What is required -
Search the data below for the word "computer" and report how many lines contain it. Nothing but the number is needed.

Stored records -

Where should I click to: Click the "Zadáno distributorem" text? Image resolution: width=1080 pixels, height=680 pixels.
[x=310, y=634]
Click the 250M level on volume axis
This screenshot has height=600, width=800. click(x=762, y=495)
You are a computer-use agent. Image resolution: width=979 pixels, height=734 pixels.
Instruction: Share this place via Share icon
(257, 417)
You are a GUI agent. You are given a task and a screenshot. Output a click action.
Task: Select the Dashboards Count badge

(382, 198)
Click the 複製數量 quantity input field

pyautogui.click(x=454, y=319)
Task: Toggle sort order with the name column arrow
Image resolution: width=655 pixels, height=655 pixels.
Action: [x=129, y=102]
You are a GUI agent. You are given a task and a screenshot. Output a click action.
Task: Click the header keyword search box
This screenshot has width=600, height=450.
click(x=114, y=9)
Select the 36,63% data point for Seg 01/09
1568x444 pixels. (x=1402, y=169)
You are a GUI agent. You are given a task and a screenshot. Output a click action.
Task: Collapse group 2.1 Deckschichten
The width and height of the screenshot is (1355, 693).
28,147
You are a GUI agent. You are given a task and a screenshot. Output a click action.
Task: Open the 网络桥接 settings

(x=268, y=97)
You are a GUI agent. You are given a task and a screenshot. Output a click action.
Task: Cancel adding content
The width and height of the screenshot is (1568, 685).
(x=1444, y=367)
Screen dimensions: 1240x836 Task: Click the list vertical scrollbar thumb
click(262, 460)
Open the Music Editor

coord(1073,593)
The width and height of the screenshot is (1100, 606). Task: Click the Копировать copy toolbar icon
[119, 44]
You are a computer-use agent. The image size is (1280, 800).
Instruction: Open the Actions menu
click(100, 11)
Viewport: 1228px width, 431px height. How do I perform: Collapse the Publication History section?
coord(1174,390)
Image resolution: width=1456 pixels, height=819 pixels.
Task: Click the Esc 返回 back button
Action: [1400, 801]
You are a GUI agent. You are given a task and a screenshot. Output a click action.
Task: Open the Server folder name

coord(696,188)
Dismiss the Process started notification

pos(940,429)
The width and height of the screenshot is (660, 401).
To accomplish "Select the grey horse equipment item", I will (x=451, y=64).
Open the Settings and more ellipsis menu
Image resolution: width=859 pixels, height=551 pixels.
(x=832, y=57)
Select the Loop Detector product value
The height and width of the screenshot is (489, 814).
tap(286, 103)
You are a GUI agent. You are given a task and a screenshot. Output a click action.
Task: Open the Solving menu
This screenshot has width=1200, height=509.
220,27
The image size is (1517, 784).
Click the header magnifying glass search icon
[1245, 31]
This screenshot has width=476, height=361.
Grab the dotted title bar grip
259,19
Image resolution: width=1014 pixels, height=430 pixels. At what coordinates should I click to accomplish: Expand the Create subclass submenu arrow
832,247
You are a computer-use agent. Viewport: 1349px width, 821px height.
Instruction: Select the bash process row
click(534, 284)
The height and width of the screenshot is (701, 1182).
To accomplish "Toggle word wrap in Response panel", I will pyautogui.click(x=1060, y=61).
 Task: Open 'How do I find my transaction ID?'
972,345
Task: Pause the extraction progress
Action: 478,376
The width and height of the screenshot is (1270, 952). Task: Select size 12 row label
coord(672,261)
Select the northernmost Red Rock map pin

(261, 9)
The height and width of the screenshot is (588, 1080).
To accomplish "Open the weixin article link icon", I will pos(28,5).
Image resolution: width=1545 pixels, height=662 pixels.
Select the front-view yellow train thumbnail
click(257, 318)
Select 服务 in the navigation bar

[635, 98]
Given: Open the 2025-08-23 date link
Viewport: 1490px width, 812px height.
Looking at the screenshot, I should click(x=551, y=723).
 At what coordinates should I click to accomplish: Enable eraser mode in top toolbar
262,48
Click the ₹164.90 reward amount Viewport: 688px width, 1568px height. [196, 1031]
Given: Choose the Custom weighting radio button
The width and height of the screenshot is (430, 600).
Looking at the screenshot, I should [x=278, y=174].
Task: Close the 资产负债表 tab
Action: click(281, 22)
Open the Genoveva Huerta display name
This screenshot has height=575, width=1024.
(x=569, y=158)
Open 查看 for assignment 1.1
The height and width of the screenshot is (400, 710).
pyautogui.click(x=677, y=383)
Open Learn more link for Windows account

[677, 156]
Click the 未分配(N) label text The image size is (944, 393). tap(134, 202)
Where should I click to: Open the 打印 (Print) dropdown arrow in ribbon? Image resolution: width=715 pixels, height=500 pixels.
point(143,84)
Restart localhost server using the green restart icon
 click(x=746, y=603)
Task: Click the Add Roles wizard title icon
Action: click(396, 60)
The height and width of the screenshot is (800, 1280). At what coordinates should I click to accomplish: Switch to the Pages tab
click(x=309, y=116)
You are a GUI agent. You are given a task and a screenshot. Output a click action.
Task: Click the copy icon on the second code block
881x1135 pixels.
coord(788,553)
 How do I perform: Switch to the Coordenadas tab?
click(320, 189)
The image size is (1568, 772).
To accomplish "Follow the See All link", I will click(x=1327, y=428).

Response area -
3